To the extent that this is a theory intended to account for the evolution of the human brain, it has a lot of competition:
Some say we evolved large brains alongside small guts, but another research team found no such correlation. Alternatively, fluid societies (relative to chimps) explains it. And, according to some, mental illness helped. Chimpanzees’ improved skills throwing excrement are also said to provide hints about human brain development. (The ability to throw projectiles at very high speeds is apparently unique to humans.) Our ancestors had to grow bigger brains anyway, we are told, to make axes and hunt something besides elephants. Collective intelligence (“ideas having sex”), whatever that means, has been really important to human evolution as well.

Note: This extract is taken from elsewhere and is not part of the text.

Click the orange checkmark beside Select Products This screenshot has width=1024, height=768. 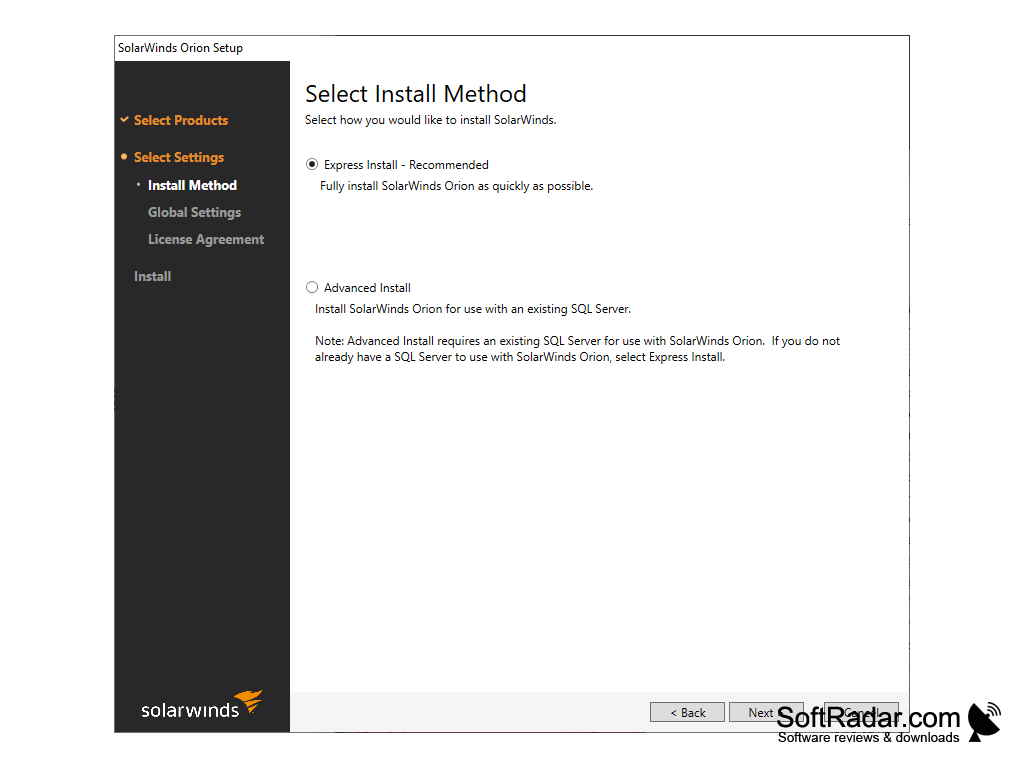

The obvious problems with all of these disunited and discordant theses can be summed up for convenience as: 1) If some aspect of chimpanzee behavior explains matters, why didn’t it produce the same result in chimpanzees? 2) If mere advantage (which every primate seeks) explains a development like the human mind, why did only humans experience it?
The above is only a selection from the claims advanced for one isolated hook or another on which key parts of our fragile humanity are said to suspend. A vast, interlocking pattern of timed hooks forming a design would better account for the evidence, but it wouldn’t be Darwin. Darwinian theory, by its very nature, demands this zealous emphasis on isolated, randomly generated characteristics or events — warring trivia, basically. And we haven’t even got to language or society yet. More.
Just about anything that a theorist thinks is righteous or plausible or defensible can be said in polite company to promote the evolution of the human brain. So the answer to the title question (“Can culture explain why brains have become bigger?”) is: Yes. Your ticket is #17.